Hackers can exploit a new niche of widespread security vulnerabilities ushered in the by the rise of the Internet of Things (IoT) to target and seize control of critical public and private infrastructure in the US, according to a new report from CyberNews.
The reason US infrastructure is so vulnerable is because many of these systems are run by legacy Industrial Control Systems (ICS) which were designed without cybersecurity in mind. CyberNews‘ research found that many ICS panels for both public and private infrastructure in the US are still unprotected and easily accessible to hackers despite growing investments in infrastructure security.
These control systems are not only left exposed online but they can also be easily seized and manipulated by anyone on the internet. If a coordinated cyberwarfare campaign were to occur, these control panels could be used by attackers to cause severe damage to private and public property, the environment and even the public health and safety of the US population.
While cybersecurity experts have worked for decades to raise awareness of the potential dangers of unsecured ICS panels, their efforts have not yet been successful at changing how these systems are secured against attacks. CTO and CISO at BeyondTrust, Morey Haber explained to CyberNews that off-the-shelf components could be partially to blame, saying:
“The problem is not a lack of understanding of the situation, but rather the time, cost, process, and suitable replacements for legacy technology.
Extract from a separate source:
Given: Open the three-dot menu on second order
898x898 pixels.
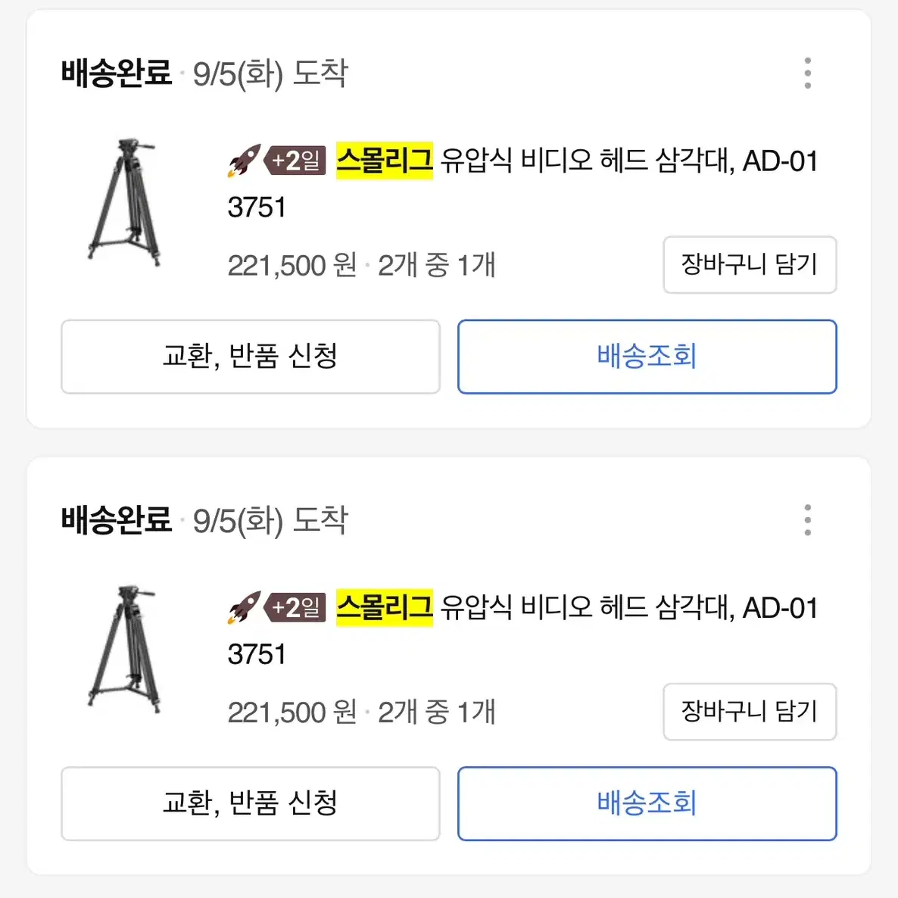Looking at the screenshot, I should [x=807, y=520].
With many control systems based on commercial off-the-shelf (COTS) technology, end-of-life scenarios and the lack of affordable extended support solutions renders environments paralyzed balancing budgets between replacing systems or paying for high price extended maintenance.”
Unprotected Industrial Control Systems
As part of an internet mapping project, CyberNews scanned IP blocks for open ports in the US IP address range to discover a number of unprotected and accessible Industrial Control Systems in the US. Hackers could use these same tactics to find and remotely take control of critical private US infrastructure.
While institutions and cybersecurity experts are all aware of the dangers found in these outdated ICS systems, many ICS access points in the US in the water and energy sectors are still vulnerable to attacks. For instance, CyberNews’ research found onshore oil wells, coastal oil wells, public water distribution systems, public water treatment facilities and a public sewer pump station that were all left exposed online and accessible without a password.
The news outlet’s report found that virtually anyone with a specific skill set and a special interest could cause harm to critical US infrastructure. Some examples outlined in its report include silencing alarms on oil wells, infecting the water supply by shutting down disinfectant production or causing town-wide or farm wide water outages. All of these potential attack scenarios could physically affect thousands in the US and have a devastating impact on the businesses that operate these systems.
Thankfully though, CyberNews contacted CISA, CERT and the public and private owners of the unsecured systems it found and open access to them has now been disabled. While we may avoided disaster for now, the fact that so many unsecured ICS systems exist in the US still remains a cause for concern and hopefully the news outlet’s report will help to raise more awareness of this issue.